A. 3. Fundamentação da matéria de facto provada e não provada
A matéria de facto foi fixada por este Tribunal Arbitral Coletivo e a convicção ficou formada com base nas peças processuais e requerimentos apresentados pelas Partes, bem como nos documentos juntos aos autos.
Relativamente à matéria de facto o Tribunal não tem o dever de se pronunciar sobre toda a matéria alegada, tendo antes o dever de selecionar a que interessa para a decisão, levando em consideração a causa (ou causas) de pedir que fundamenta o pedido formulado pelo autor, conforme n.º 1 do artigo 596.º e n.ºs 2 a 4 do artigo 607.º, ambos do Código de Processo Civil (CPC), aplicáveis ex vi das alíneas a) e e) do n.º do artigo 29.º do RJAT e consignar se a considera provada ou não provada, conforme n.º 2 do artigo 123.º Código de Procedimento e de Processo Tributário (CPPT).

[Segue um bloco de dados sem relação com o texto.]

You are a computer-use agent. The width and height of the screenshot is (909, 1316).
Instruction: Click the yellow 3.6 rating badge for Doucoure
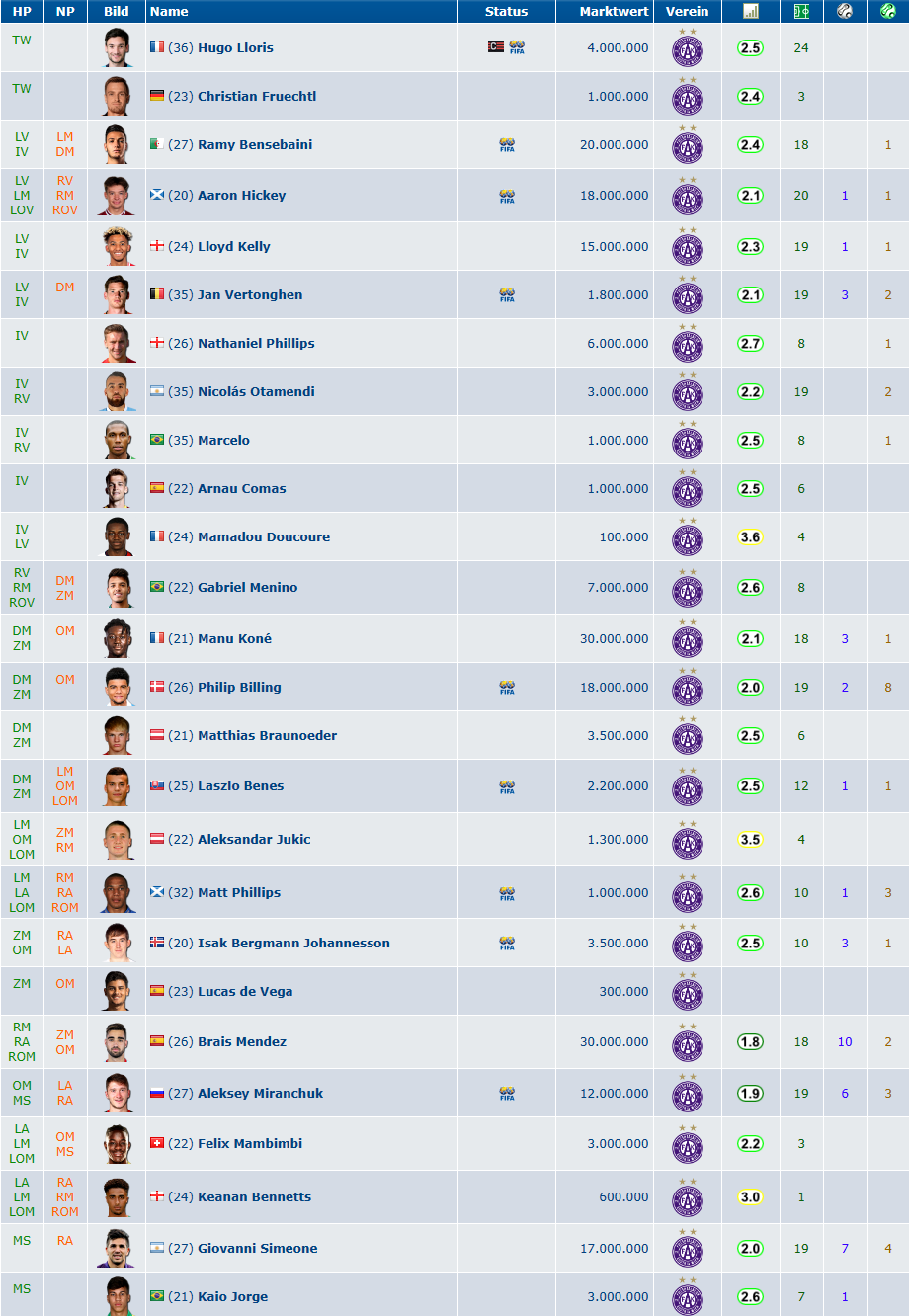coord(751,537)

Assim, tendo em consideração as posições assumidas pelas partes, à luz do artigo 110.º/7 do CPPT, a prova documental e o PA juntos aos autos, consideraram-se provados, com relevo para a decisão, os factos acima elencados, tendo em conta que, como se escreveu no Ac. do TCA-Sul de 26-06-2014, proferido no processo 07148/13[1], “o valor probatório do relatório da inspeção tributária (...) poderá ter força probatória se as asserções que do mesmo constem não forem impugnadas”.
Segundo o princípio da livre apreciação da prova, o Tribunal baseia a decisão, em relação às provas produzidas, na íntima convicção, formada a partir do exame e avaliação que faz dos meios de prova trazidos ao processo e de acordo com a experiência de vida e conhecimento das pessoas, conforme n.º 5 do artigo 607.º do CPC. Somente quando a força probatória de certos meios se encontrar pré-estabelecida na lei (e.g. força probatória plena dos documentos autênticos, conforme artigo 371.º do Código Civil) é que não domina na apreciação das provas produzidas o princípio da livre apreciação.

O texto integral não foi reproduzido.